Growth is projected at about seven percent for 2011/12 and 2012/13, with inflation forecast to remain above the RBI's comfort zone. Investment is anticipated to pick up modestly from the slump recorded in late 2011, and consumption should remain robust, but exports are expected to cool. Inflation is projected to fall in the near term, but to stay above the Reserve Bank of India's objective. The current account is projected at 2.8 per cent of GDP.

"Growth risks are to the downside. The main domestic risk is a further weakening of private investment if government approvals do not accelerate, reform efforts are not reinvigorated, and inflation remains high and volatile.

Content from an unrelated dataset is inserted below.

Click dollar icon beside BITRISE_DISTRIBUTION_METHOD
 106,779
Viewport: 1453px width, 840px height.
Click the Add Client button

At the same time, external risks continue to be elevated as Euro area growth could underperform and bank deleveraging could intensify even in the absence of a new full-fledged global financial crisis. Inflation risks remain, as momentum indicators are mixed," it said.

IMF stressed that fiscal consolidation is crucial to crowd in private investment and lower inflationary expectations.

They supported the planned reorientation of expenditure toward infrastructure and the social sectors, and highlighted the need to rationalise fuel and fertiliser subsidies and improve public expenditure management. They encouraged tax reform, especially the introduction of the goods and services tax.

Directors considered the flexible exchange rate regime to be an important buffer against external shocks, and supported the policy of intervening in the foreign exchange market only to contain volatility and to prevent disruptive movements. They welcomed the authorities' moves toward further trade and gradual capital account liberalisation.